The output should be all entries, each matching the original exactly.
[INPUT — start]
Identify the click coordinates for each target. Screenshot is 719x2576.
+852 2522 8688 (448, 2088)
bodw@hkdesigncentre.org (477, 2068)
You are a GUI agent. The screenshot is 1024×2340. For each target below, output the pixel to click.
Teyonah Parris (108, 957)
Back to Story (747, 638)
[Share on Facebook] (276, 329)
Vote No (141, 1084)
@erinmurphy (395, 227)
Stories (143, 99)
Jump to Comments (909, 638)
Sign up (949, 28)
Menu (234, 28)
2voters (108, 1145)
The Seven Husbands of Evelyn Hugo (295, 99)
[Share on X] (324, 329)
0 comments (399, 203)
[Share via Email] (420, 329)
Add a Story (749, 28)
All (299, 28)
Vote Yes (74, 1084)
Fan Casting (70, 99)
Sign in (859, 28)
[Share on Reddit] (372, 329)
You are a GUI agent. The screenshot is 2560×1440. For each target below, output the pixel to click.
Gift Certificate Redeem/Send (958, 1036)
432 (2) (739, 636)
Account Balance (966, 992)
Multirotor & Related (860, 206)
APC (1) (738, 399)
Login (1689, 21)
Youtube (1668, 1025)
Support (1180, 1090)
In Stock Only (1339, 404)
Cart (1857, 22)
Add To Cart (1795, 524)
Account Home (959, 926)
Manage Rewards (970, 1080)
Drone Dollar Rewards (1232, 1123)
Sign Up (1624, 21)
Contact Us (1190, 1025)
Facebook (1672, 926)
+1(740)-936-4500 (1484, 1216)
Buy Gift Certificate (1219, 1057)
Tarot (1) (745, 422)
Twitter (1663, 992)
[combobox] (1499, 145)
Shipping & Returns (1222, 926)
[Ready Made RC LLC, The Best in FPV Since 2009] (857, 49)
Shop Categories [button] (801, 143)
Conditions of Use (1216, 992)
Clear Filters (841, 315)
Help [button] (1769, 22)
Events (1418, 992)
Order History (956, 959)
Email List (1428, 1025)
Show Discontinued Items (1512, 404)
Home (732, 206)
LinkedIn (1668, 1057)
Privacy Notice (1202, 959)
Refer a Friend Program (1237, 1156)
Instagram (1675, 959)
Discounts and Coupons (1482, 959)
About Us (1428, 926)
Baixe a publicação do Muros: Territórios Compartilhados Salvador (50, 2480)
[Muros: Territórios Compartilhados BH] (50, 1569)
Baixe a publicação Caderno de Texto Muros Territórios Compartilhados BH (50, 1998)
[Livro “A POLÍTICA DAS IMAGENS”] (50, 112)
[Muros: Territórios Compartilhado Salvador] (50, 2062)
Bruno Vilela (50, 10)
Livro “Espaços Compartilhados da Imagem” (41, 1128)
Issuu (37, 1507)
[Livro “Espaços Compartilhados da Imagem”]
[INPUT — finish]
● **EXERCISE RESPONSE**:
Identify the click coordinates for each target. Screenshot is 719x2576.
+852 2522 8688 (448, 2088)
bodw@hkdesigncentre.org (477, 2068)
You are a GUI agent. The screenshot is 1024×2340. For each target below, output the pixel to click.
Teyonah Parris (108, 957)
Back to Story (747, 638)
[Share on Facebook] (276, 329)
Vote No (141, 1084)
@erinmurphy (395, 227)
Stories (143, 99)
Jump to Comments (909, 638)
Sign up (949, 28)
Menu (234, 28)
2voters (108, 1145)
The Seven Husbands of Evelyn Hugo (295, 99)
[Share on X] (324, 329)
0 comments (399, 203)
[Share via Email] (420, 329)
Add a Story (749, 28)
All (299, 28)
Vote Yes (74, 1084)
Fan Casting (70, 99)
Sign in (859, 28)
[Share on Reddit] (372, 329)
You are a GUI agent. The screenshot is 2560×1440. For each target below, output the pixel to click.
Gift Certificate Redeem/Send (958, 1036)
432 (2) (739, 636)
Account Balance (966, 992)
Multirotor & Related (860, 206)
APC (1) (738, 399)
Login (1689, 21)
Youtube (1668, 1025)
Support (1180, 1090)
In Stock Only (1339, 404)
Cart (1857, 22)
Add To Cart (1795, 524)
Account Home (959, 926)
Manage Rewards (970, 1080)
Drone Dollar Rewards (1232, 1123)
Sign Up (1624, 21)
Contact Us (1190, 1025)
Facebook (1672, 926)
+1(740)-936-4500 (1484, 1216)
Buy Gift Certificate (1219, 1057)
Tarot (1) (745, 422)
Twitter (1663, 992)
[combobox] (1499, 145)
Shipping & Returns (1222, 926)
[Ready Made RC LLC, The Best in FPV Since 2009] (857, 49)
Shop Categories [button] (801, 143)
Conditions of Use (1216, 992)
Clear Filters (841, 315)
Help [button] (1769, 22)
Events (1418, 992)
Order History (956, 959)
Email List (1428, 1025)
Show Discontinued Items (1512, 404)
Home (732, 206)
LinkedIn (1668, 1057)
Privacy Notice (1202, 959)
Refer a Friend Program (1237, 1156)
Instagram (1675, 959)
Discounts and Coupons (1482, 959)
About Us (1428, 926)
Baixe a publicação do Muros: Territórios Compartilhados Salvador (50, 2480)
[Muros: Territórios Compartilhados BH] (50, 1569)
Baixe a publicação Caderno de Texto Muros Territórios Compartilhados BH (50, 1998)
[Livro “A POLÍTICA DAS IMAGENS”] (50, 112)
[Muros: Territórios Compartilhado Salvador] (50, 2062)
Bruno Vilela (50, 10)
Livro “Espaços Compartilhados da Imagem” (41, 1128)
Issuu (37, 1507)
[Livro “Espaços Compartilhados da Imagem”]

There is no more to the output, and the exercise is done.